I found that you can execute a java based pipe exactly one time. There
is no such method to reset the pipe. My plan was to inject the pipeline
in my main code and then configure it on the Fly (reusing the same pipe
on different files).
Further there is as well no way to dynamically change the different
components once added to the pipe.
I mean
Pipeline<StAXPipelineComponent> pipeStAX = new
NonCachingPipeline<StAXPipelineComponent>();
pipeStAX.addComponent(new XMLGenerator(input));
...
pipeStAX.setup(System.out);
pipeStAX.execute();
Now my question is how people feel about:
a) Making java based pipes resettable pipeStAX.reset()
b) Adding a method like pipeStAX.getComonponet(int i) to retrieve the
component x in position i.
a) What exactly should Pipeline.reset() do? (Besides calling reset on
each component)
And what should a component do during a reset?
I think components can be configured/set up as often as you like.
b) If you construct the components directly, can't you keep a reference
to them and just call the setters/methods directly when needed?
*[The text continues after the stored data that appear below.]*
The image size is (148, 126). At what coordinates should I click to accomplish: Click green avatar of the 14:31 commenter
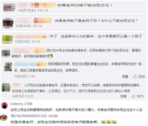pos(7,39)
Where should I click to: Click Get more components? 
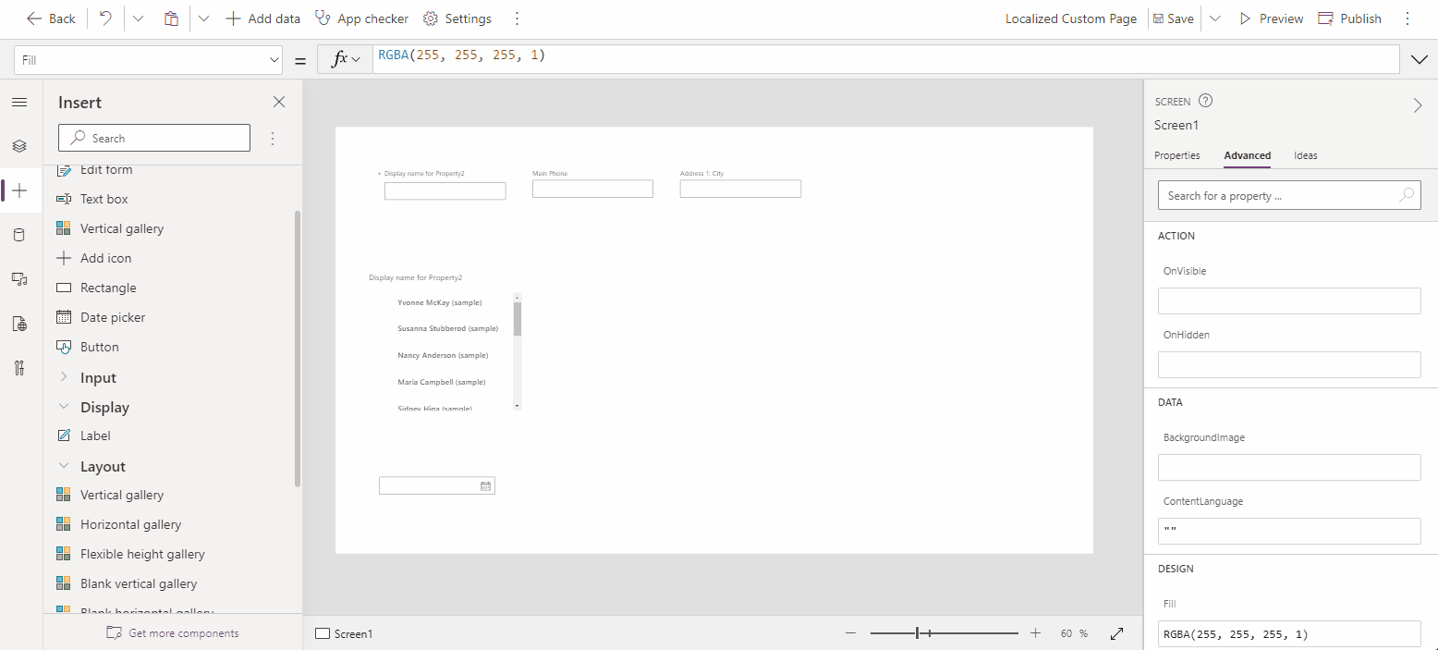172,632
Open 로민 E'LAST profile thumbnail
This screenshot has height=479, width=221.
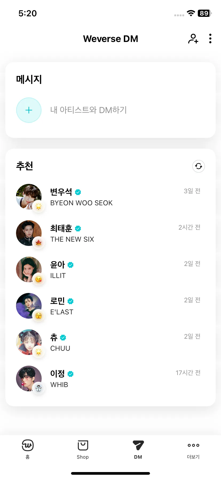coord(29,306)
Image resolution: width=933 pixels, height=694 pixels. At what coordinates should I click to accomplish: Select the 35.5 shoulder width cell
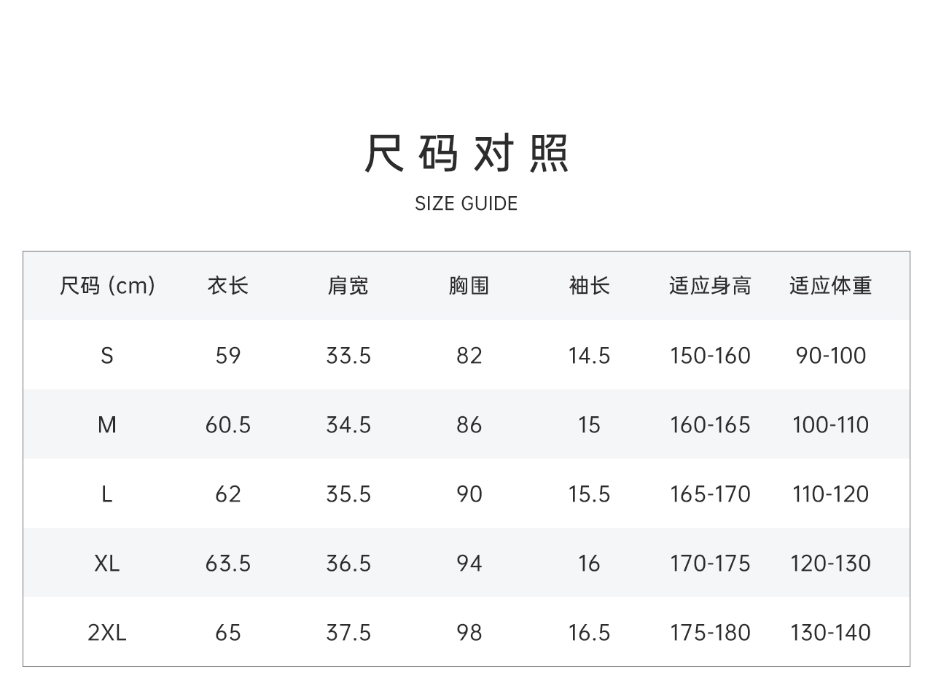coord(348,494)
I guess I don't understand why the pipeline is not reusable in your case
or what you need to reconfigure between the runs.
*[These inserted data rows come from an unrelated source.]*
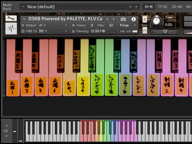Go to the previous multi preset arrow
This screenshot has height=144, width=192.
130,7
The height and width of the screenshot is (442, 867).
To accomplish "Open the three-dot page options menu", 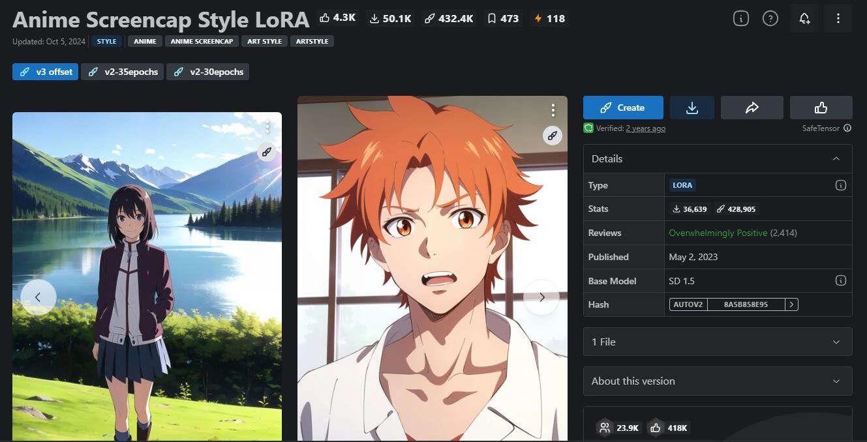I will pos(838,19).
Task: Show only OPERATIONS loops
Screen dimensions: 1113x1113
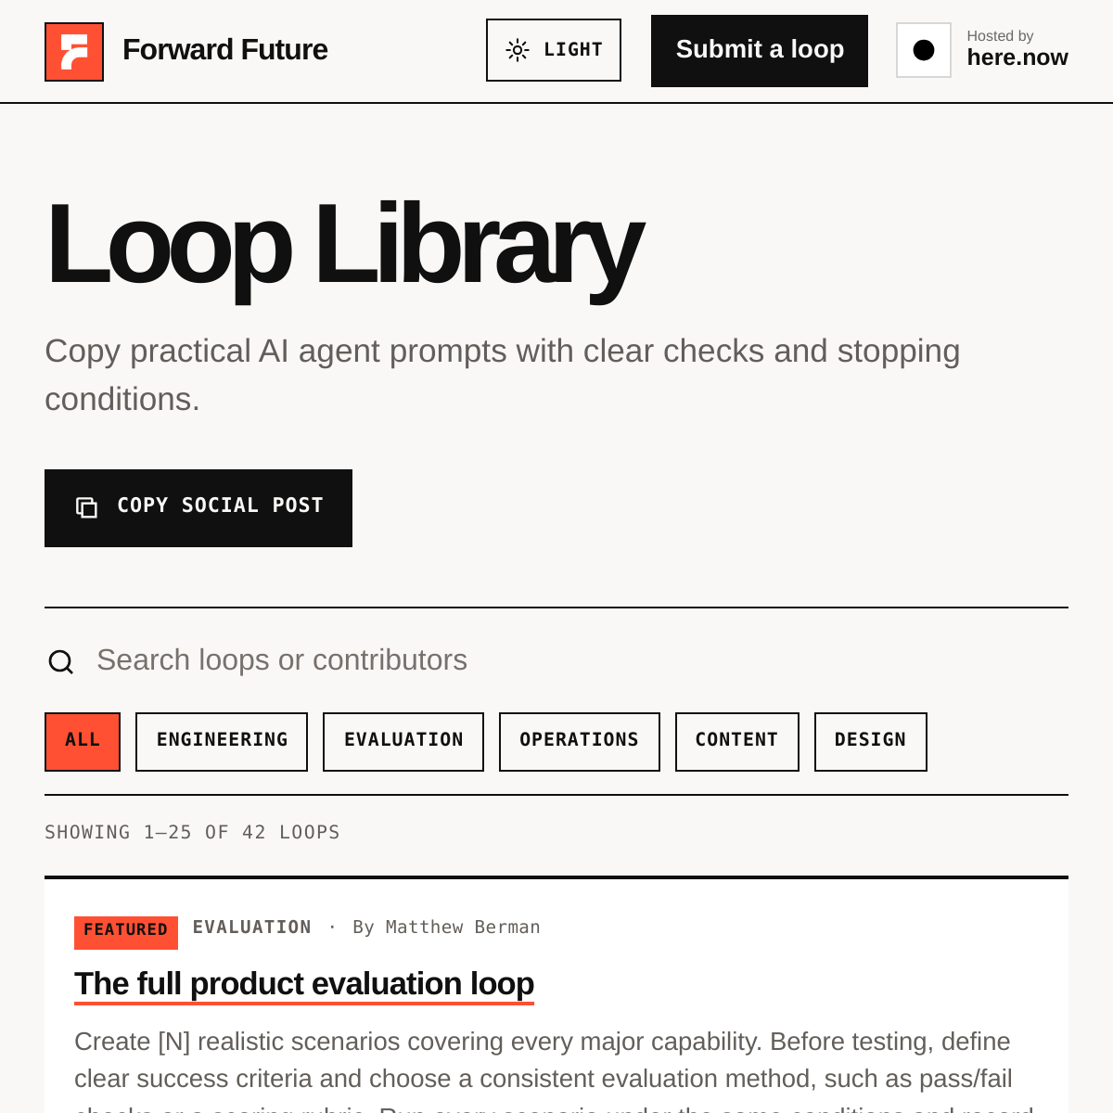Action: point(580,742)
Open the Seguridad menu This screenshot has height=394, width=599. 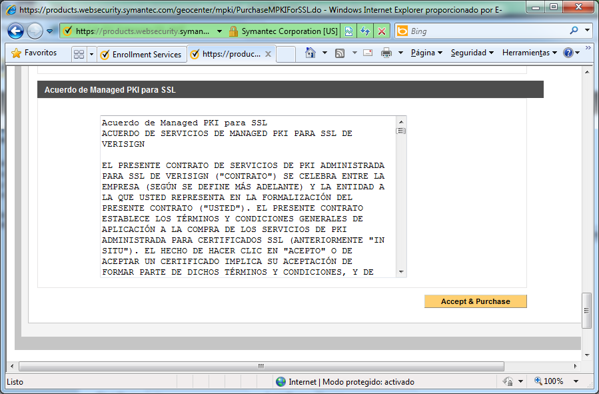point(472,53)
Maybe you need x different pipelines for x different configurations?
Although reset() can allow pipeline reuse, it won't solve the problem
when you have multiple concurrent threads that could benefit from
reusing the pipeline.
Cocoon 2.x had component pools to allow reuse in a multithreaded
context while avoiding the big cost of reparsing the component's
configuration, but this proved to have a significant overhead.
A solution that wouldn't require much changes in the current API would
be to require pipelines and pipeline components to be Cloneable, so
that you could build a pipeline instance once at startup and then
clone it each time you need to use it. That would require component
writers to be careful about cloneability though.
Sylvain
Pipelines are not thread-safe!
I think the effort required to make them thread-safe is far too great
given the (IMO negligible) benefits.
Since everyone can create their own pipeline components there is no way
to guarantee that it will work correctly all the time.
(I don't think "should work in multi-threaded environments if the
component developer didn't make a mistake" should appear in any
documentation)
In the case mentioned above (direct Pipeline API calls) component
instances are created by the user's code, so the responsibility of doing
that efficiently and correctly is the user's and not ours, IMO.
Something like a component factory / provider is currently well outside
the Pipeline API's responsibilities - actually it's part of the sitemap
- and I think it should stay that way.
I see the Pipeline API as a small library that provides some helpful
classes, which you use in a very controlled and precise manner (like
commons-lang, commons-io, etc.)
Not like a full execution environment with it's own flow of control (you
get that when you use cocoon-servlet with sitemaps).
If you really need/want more efficient construction of components, give
this task to someone who specializes in that.
Make a Spring context and use prototype beans or even create an object
pool, or use some other dependency injection container you like.
I don't think we should try to compete with those frameworks on their
home field.
Steven